##### DATASET EXCERPTS
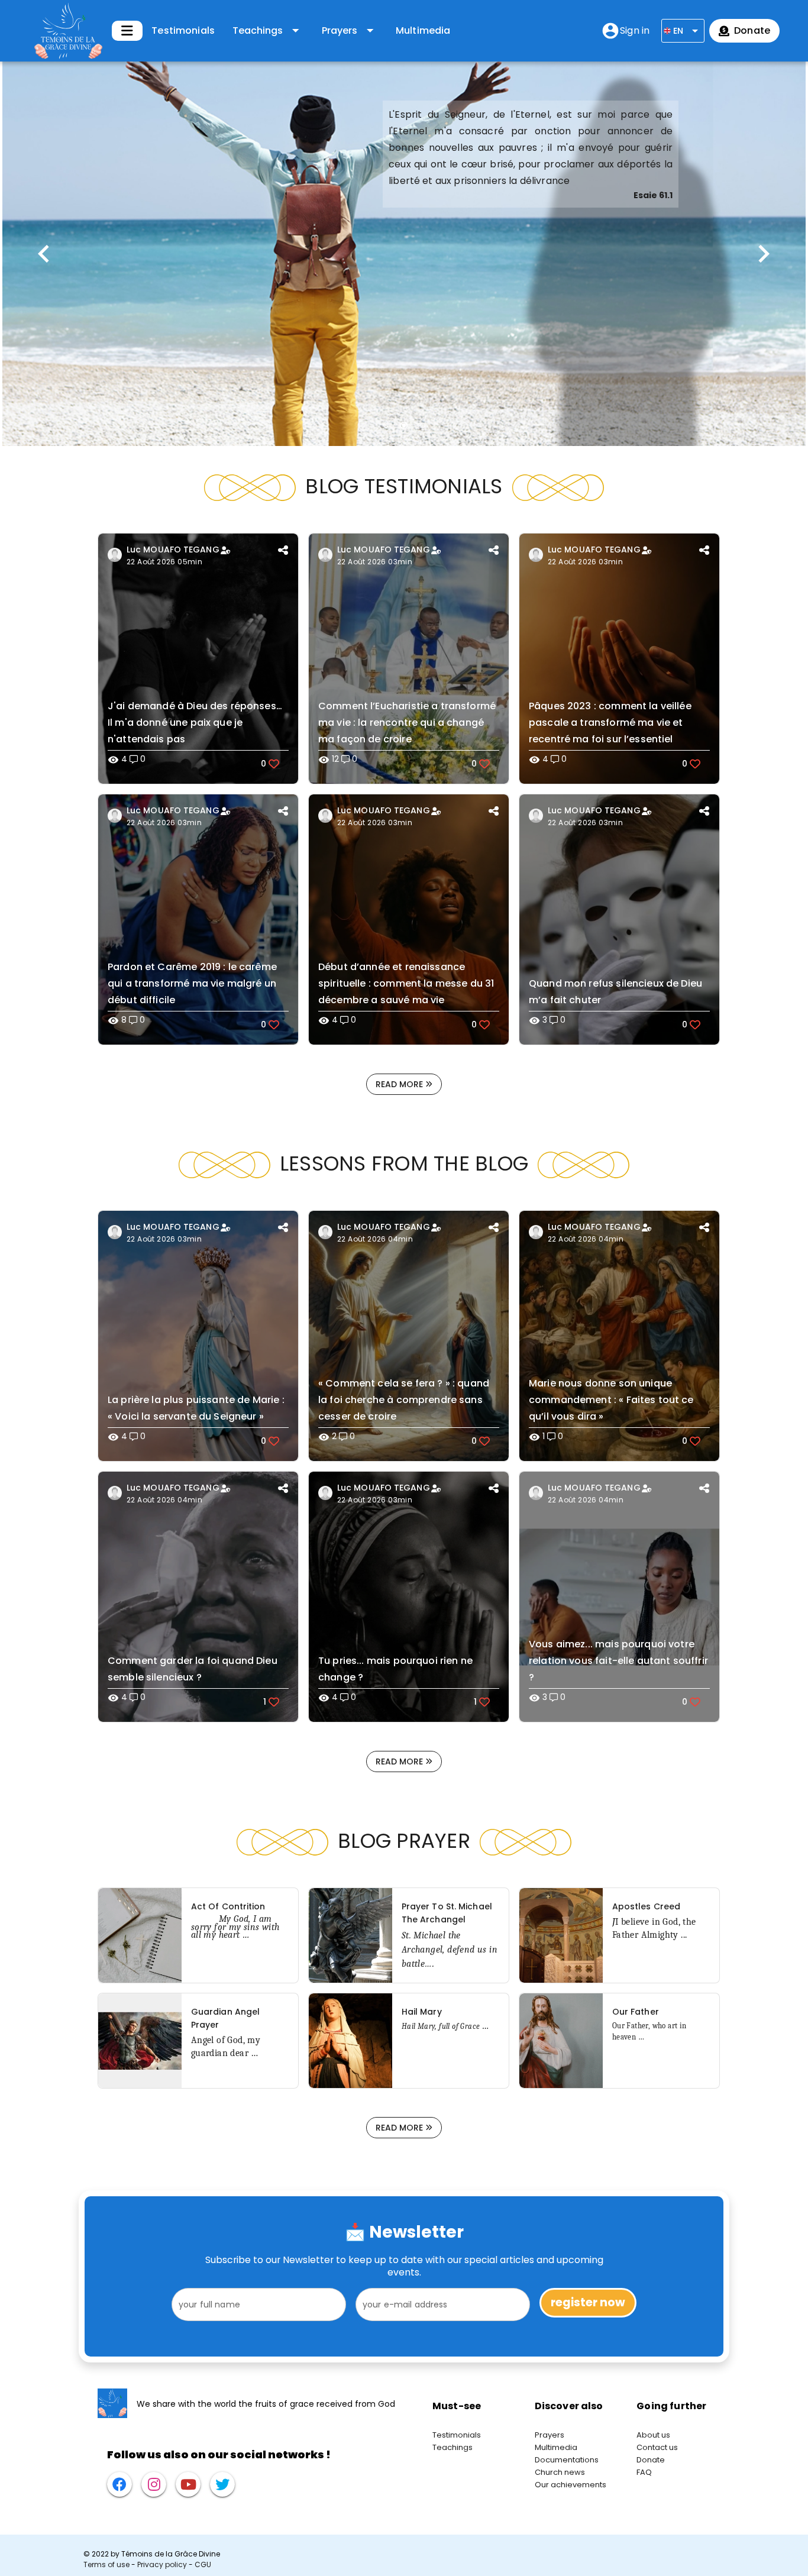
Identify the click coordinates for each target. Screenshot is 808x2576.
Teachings (452, 2447)
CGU (203, 2564)
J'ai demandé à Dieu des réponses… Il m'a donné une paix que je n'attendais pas (195, 722)
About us (653, 2435)
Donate (650, 2459)
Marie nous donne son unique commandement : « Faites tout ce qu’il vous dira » (611, 1399)
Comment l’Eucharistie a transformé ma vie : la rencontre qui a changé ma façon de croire (407, 722)
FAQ (644, 2472)
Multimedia (423, 30)
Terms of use (106, 2564)
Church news (560, 2472)
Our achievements (570, 2484)
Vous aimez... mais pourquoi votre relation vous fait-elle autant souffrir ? (618, 1660)
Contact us (657, 2447)
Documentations (567, 2459)
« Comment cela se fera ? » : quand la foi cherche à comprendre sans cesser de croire (403, 1399)
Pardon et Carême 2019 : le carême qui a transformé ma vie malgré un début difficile (192, 983)
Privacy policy (162, 2564)
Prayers (549, 2435)
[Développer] (127, 31)
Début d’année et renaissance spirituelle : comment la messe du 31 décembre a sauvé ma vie (406, 983)
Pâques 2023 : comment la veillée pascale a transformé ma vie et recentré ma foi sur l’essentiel (610, 722)
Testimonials (183, 30)
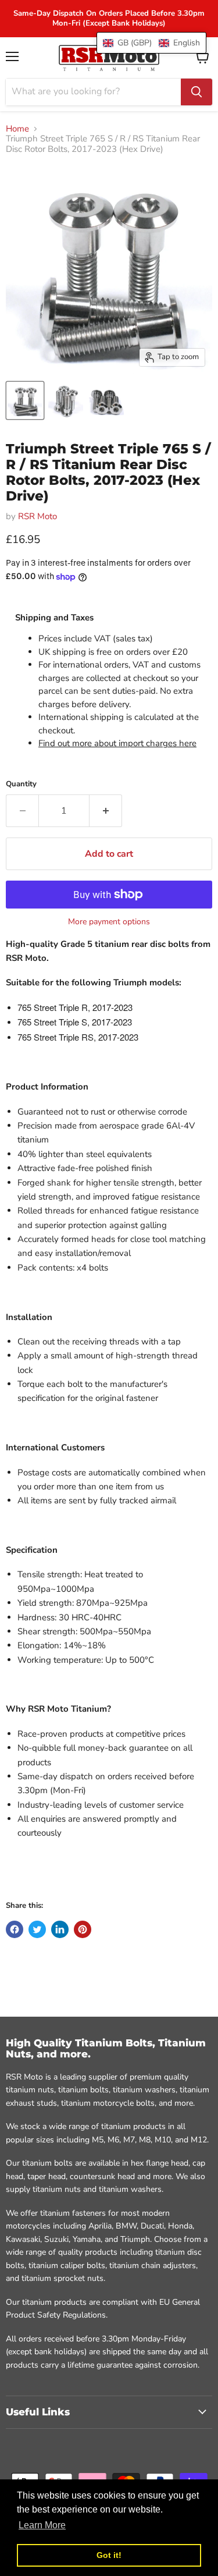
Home (17, 129)
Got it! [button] (109, 2555)
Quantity (21, 784)
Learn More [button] (42, 2525)
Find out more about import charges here (117, 743)
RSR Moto (37, 516)
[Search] (196, 92)
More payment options (109, 922)
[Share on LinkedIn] (60, 1929)
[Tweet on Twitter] (37, 1929)
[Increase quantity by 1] (106, 810)
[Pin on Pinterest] (82, 1929)
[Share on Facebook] (14, 1929)
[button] (151, 43)
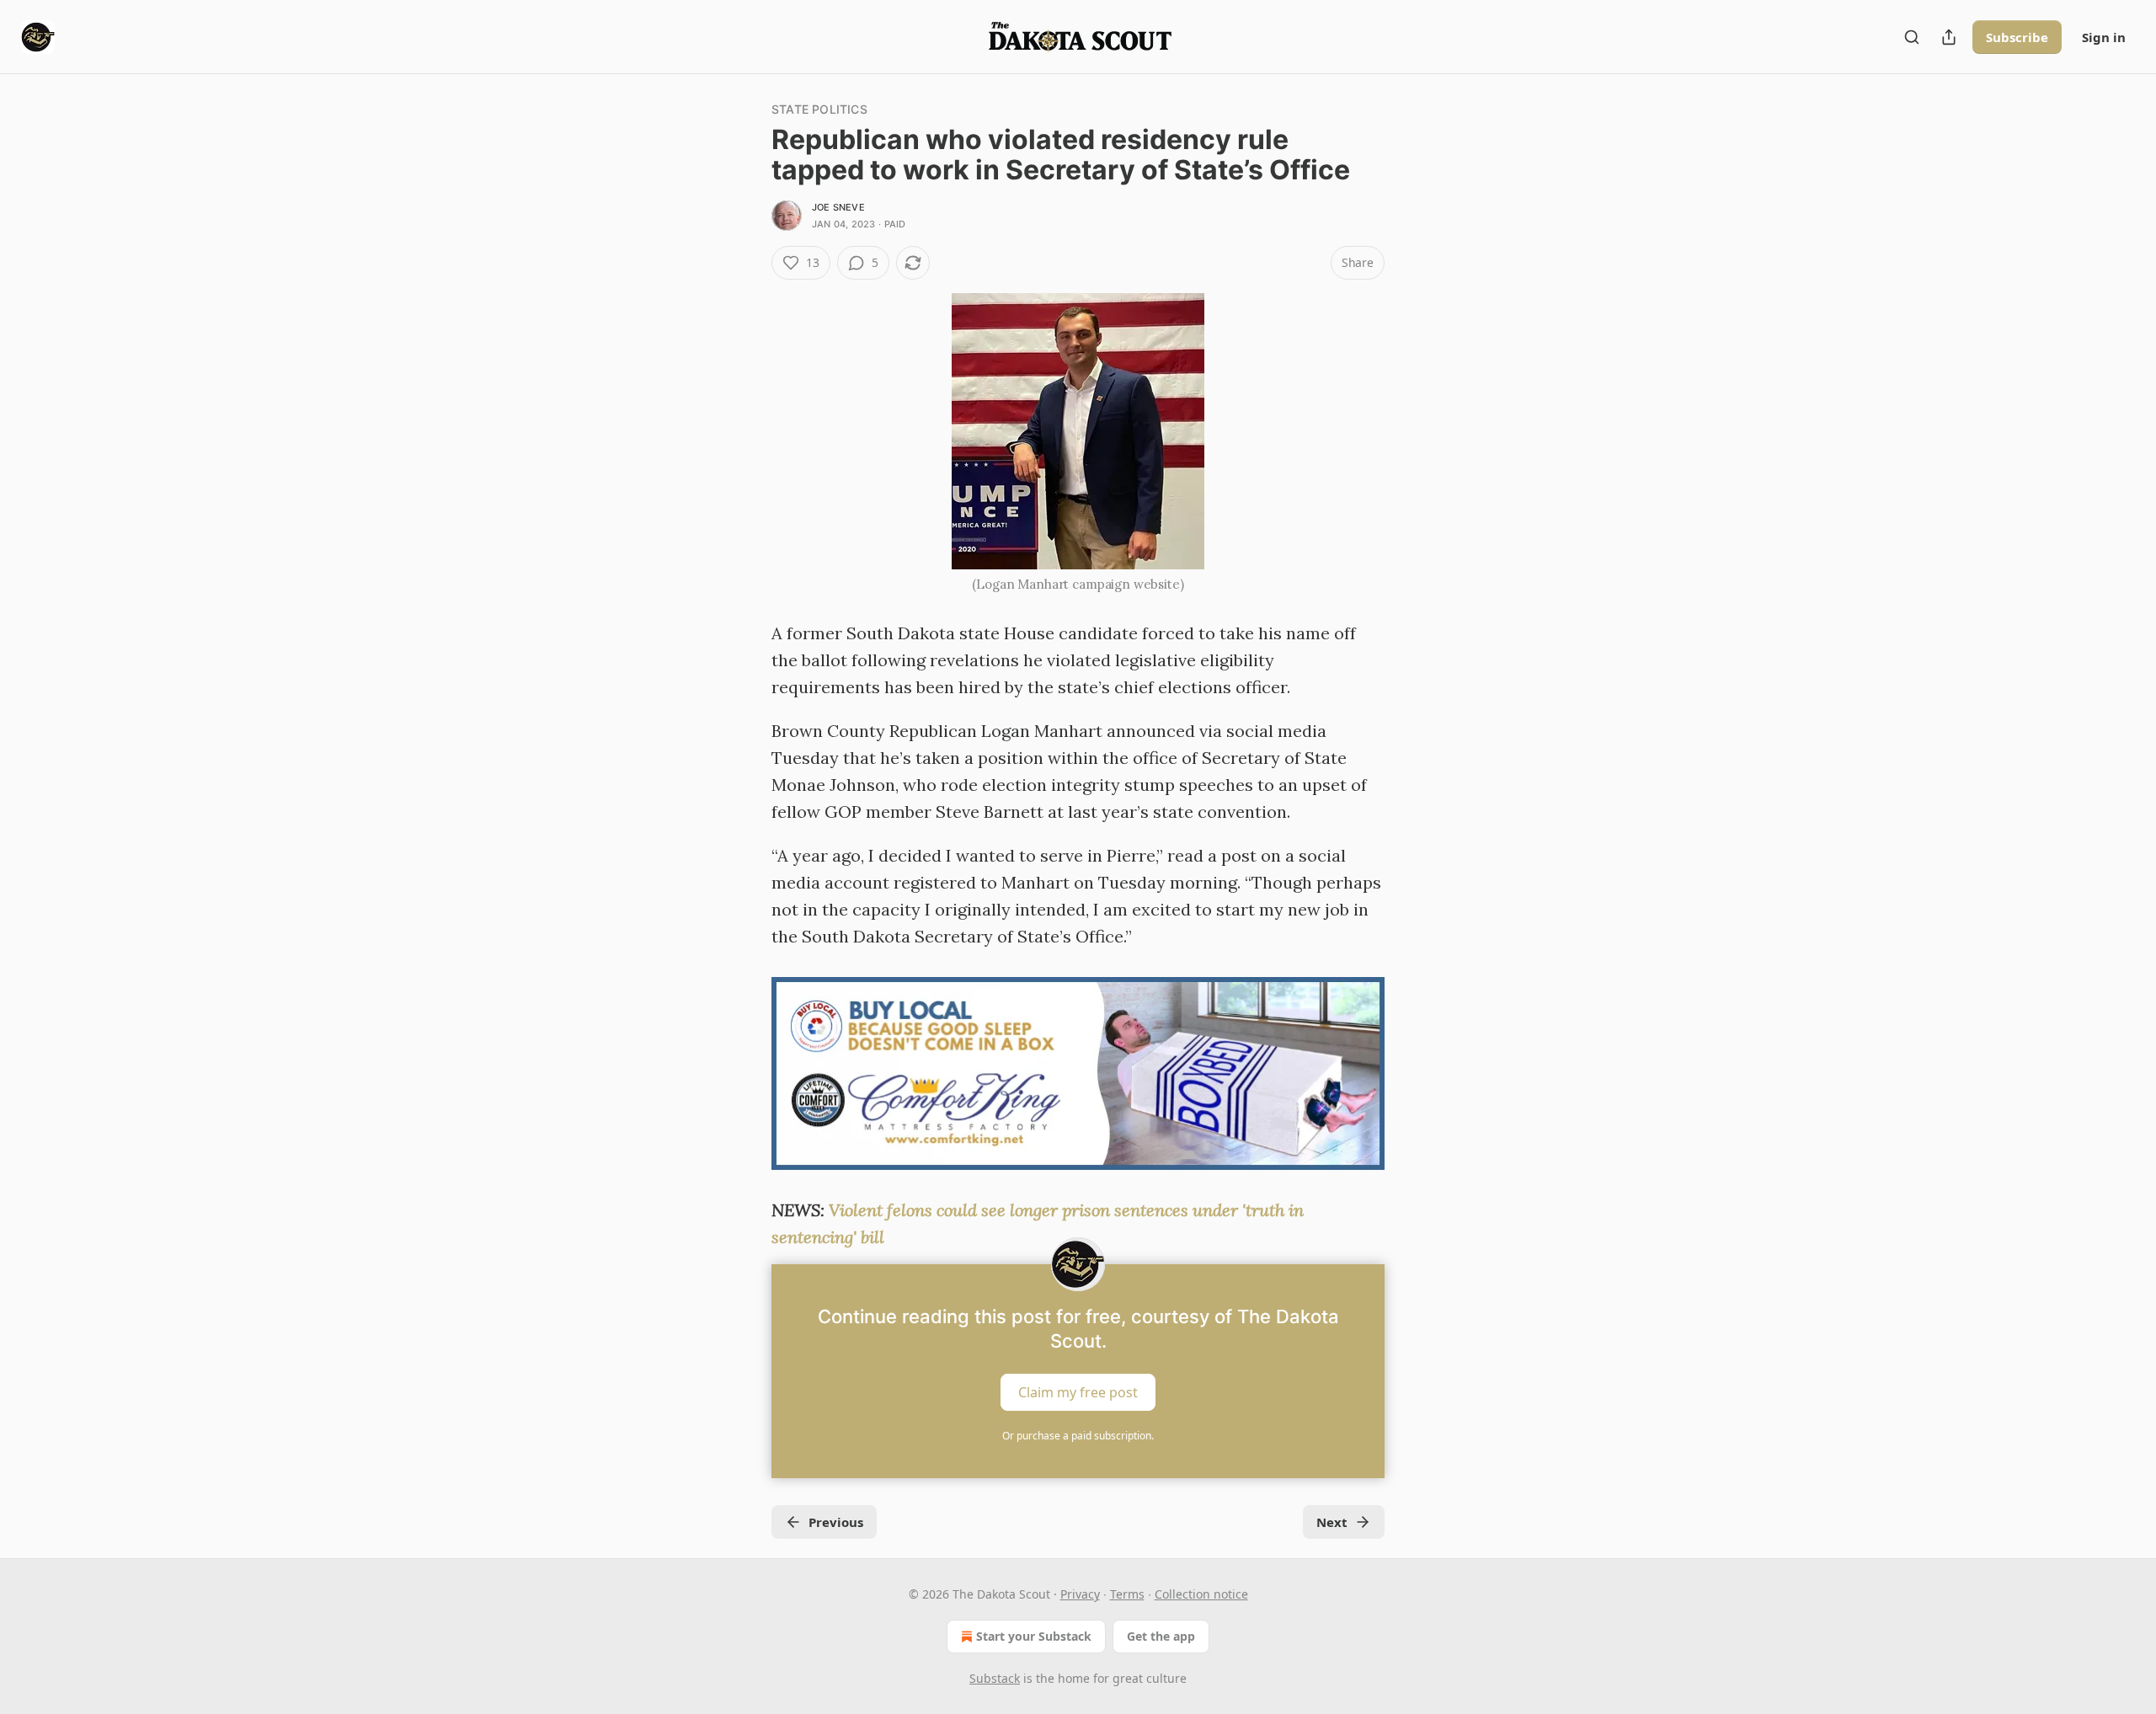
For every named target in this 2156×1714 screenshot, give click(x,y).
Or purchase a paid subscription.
##########
ASSIGNED TASK: Each line above should be written out again unchanged; no images are to be carried over.

RESPONSE:
Identify the click coordinates for each target. Screenshot is 808x2576.
Teachings (452, 2447)
CGU (203, 2564)
J'ai demandé à Dieu des réponses… Il m'a donné une paix que je n'attendais pas (195, 722)
About us (653, 2435)
Donate (650, 2459)
Marie nous donne son unique commandement : « Faites tout ce qu’il vous dira » (611, 1399)
Comment l’Eucharistie a transformé ma vie : la rencontre qui a changé ma façon de croire (407, 722)
FAQ (644, 2472)
Multimedia (423, 30)
Terms of use (106, 2564)
Church news (560, 2472)
Our achievements (570, 2484)
Vous aimez... mais pourquoi votre relation vous fait-elle autant souffrir ? (618, 1660)
Contact us (657, 2447)
Documentations (567, 2459)
« Comment cela se fera ? » : quand la foi cherche à comprendre sans cesser de croire (403, 1399)
Pardon et Carême 2019 : le carême qui a transformé ma vie malgré un début difficile (192, 983)
Privacy policy (162, 2564)
Prayers (549, 2435)
[Développer] (127, 31)
Début d’année et renaissance spirituelle : comment la messe du 31 décembre a sauvé ma vie (406, 983)
Pâques 2023 : comment la veillée pascale a transformé ma vie et recentré ma foi sur l’essentiel (610, 722)
Testimonials (183, 30)
Home (17, 129)
Got it! [button] (109, 2555)
Quantity (21, 784)
Learn More [button] (42, 2525)
Find out more about import charges here (117, 743)
RSR Moto (37, 516)
[Search] (196, 92)
More payment options (109, 922)
[Share on LinkedIn] (60, 1929)
[Tweet on Twitter] (37, 1929)
[Increase quantity by 1] (106, 810)
[Pin on Pinterest] (82, 1929)
[Share on Facebook] (14, 1929)
[button] (151, 43)
For every named target in this 2156×1714 screenshot, give click(x,y).
Or purchase a paid subscription.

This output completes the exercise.